暁蓮が郭嘉に救われてから約半日。既に日は傾き始め、あれ程美しく咲き乱れていた蓮は日が昇りきると徐々にその花を硬く閉じていき、今は橙色の光が焼けた村と蓮の蕾を照らしている。あの後すぐに曹操の指示によって兵が派遣され、賊の残党狩りが行われた。近くの山に潜んでいた残党は尽く殲滅され、無事だった物資は村人達の下へと返された。改めて被害を確認したところ、村人の約半数の命が奪われたらしい。村の至る所ですすり泣く声や生き残った人々の声が聞こえていた。
 暁蓮は一人、家の裏手に立ち尽くしていた。目の前には土の山が二つと、その上に刺された木の板が二枚。

 不思議と、涙は少しも出なかった。

「暁蓮」
「……郭嘉、様」
 後方から聞こえる足音に首だけを動かしてそちらを見る。視線の先では己を助けてくれた青年、郭嘉が手に花を持ちこちらに向かっていた。
「……供えても?」
 こくりと首を縦に振ると、郭嘉は暁蓮の隣に片膝をついた。そうして墓の前に花を並べ、暫しその両目を伏せる。

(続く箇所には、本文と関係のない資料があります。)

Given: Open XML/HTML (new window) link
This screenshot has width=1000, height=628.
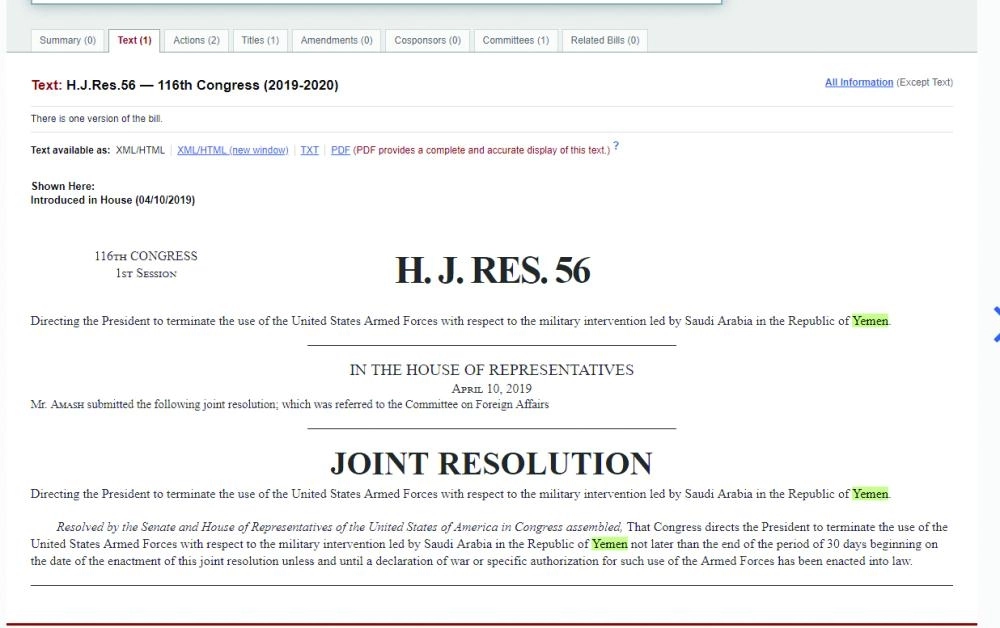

 暁蓮が養父母の遺体を目にした際、郭嘉によってその視界はすぐに塞がれた。おそらくは曹操から命じられたあの時に、この青年は全て察したのだろう。暁蓮が恐慌し、己を失わないようにと共に来てくれたのだと、幾分落ち着いた頭の今なら理解できた。
「あなたのご両親は勇敢に戦われたそうだよ。お陰で裏口から逃げられた、と向こうでご老人が感謝していた」
「韓周のおじいちゃんですね。村が襲われた時に、ここまで知らせにきてくれましたから……」
 助かったのなら良かった、とぽつりと呟く。足の悪い韓周が死ぬ気で走って教えてくれなければ、きっと暁蓮も脱出する事は出来なかっただろう。結果を見れば、養父母は助けられなかったけれど。

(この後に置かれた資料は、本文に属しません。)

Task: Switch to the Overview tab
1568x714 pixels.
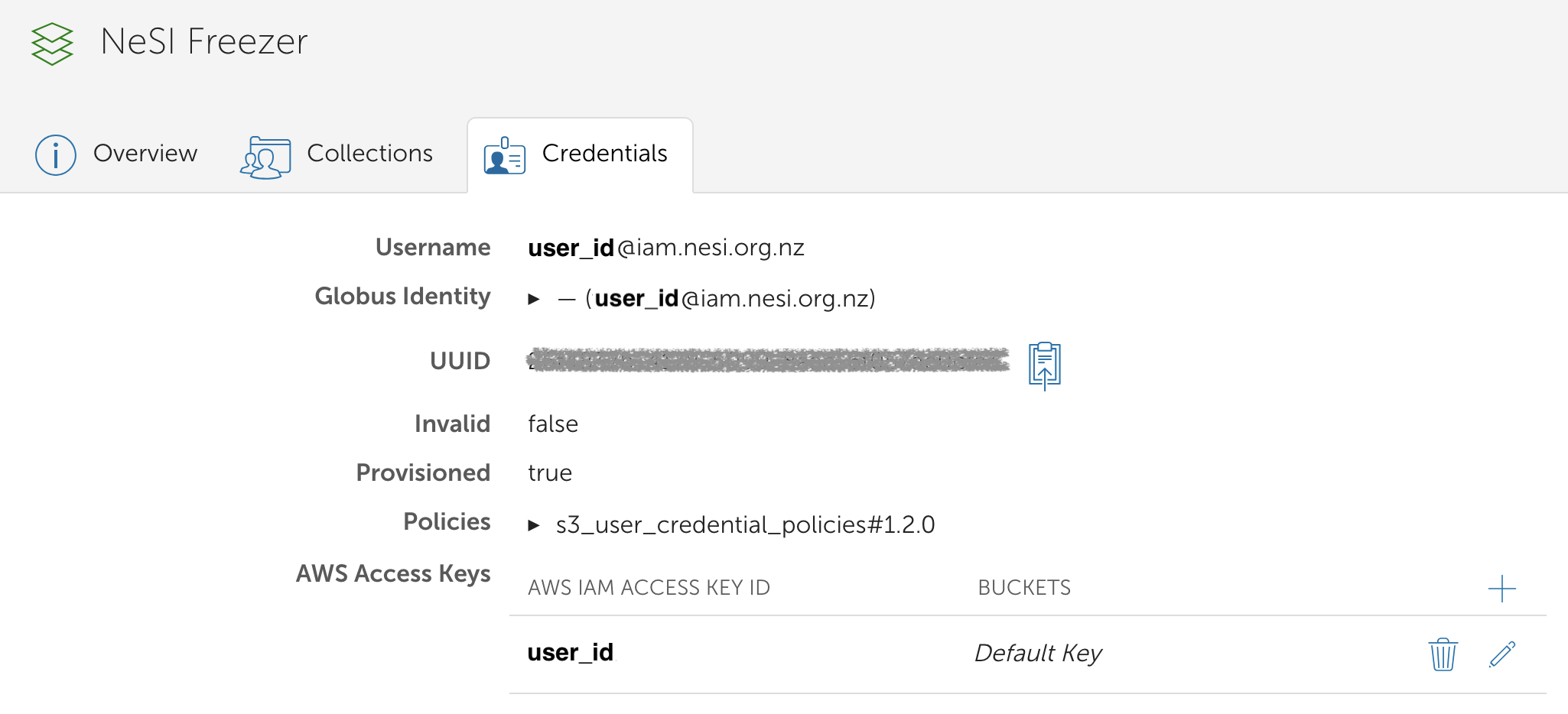Action: (145, 154)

 暁蓮は土で汚れた顔を手の甲で拭うと、郭嘉の横を通りすぎて家の中へと入る。扉を開いた途端に溢れる血の匂いにももう鼻が慣れたせいか、何も感じなくなっていた。室内にはまだ賊の遺体が放置されたままだ。暁蓮は中に入り、机の上に置かれた腕輪を手に取った。どちらの物かは分からないが、どす黒く変色した血がこびりついているのを見て僅かに眉を寄せる。
「……大事な物、なのかな」
 郭嘉も隣に立ち、暁蓮の両手に包まれたその腕輪を眺める。びちゃ、と濡れた音がするのは足元の血溜まりを踏んだせいだろう。彼が履いていたのはきっと上質な靴なのに、今ので汚れてしまっただろうな、と場違いな事をぼんやりと思う。何故かおかしくなってきて、暁蓮はふふ、と小さな笑い声を上げた。青年の眉が僅かに上がる。

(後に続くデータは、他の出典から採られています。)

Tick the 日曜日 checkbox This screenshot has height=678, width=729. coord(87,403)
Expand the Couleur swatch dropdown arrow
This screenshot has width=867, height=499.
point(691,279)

「兄の形見なんです。……ひとりに、なっちゃいました」
 血を拭うように親指を腕輪に滑らせる。すっかり乾いてしまったそれが落ちることは無かったが、何度か同じ動作を繰り返しながら暁蓮はぽつりと呟いた。
「この先、当てはあるのかい?」
「わかりません。けど……」
 手にした腕輪をそっと己の左腕に嵌める。男物であるそれは暁蓮の手首には大きく、二の腕まで押し上げて漸くぴたりと嵌った。決して豪華ではないが丁寧な細工が施されているそれを暫く見つめ、くるりと郭嘉に向き直ると、暁蓮はにこりと笑って見せた。きっと上手く笑えていないだろうと心の何処かで思いながら。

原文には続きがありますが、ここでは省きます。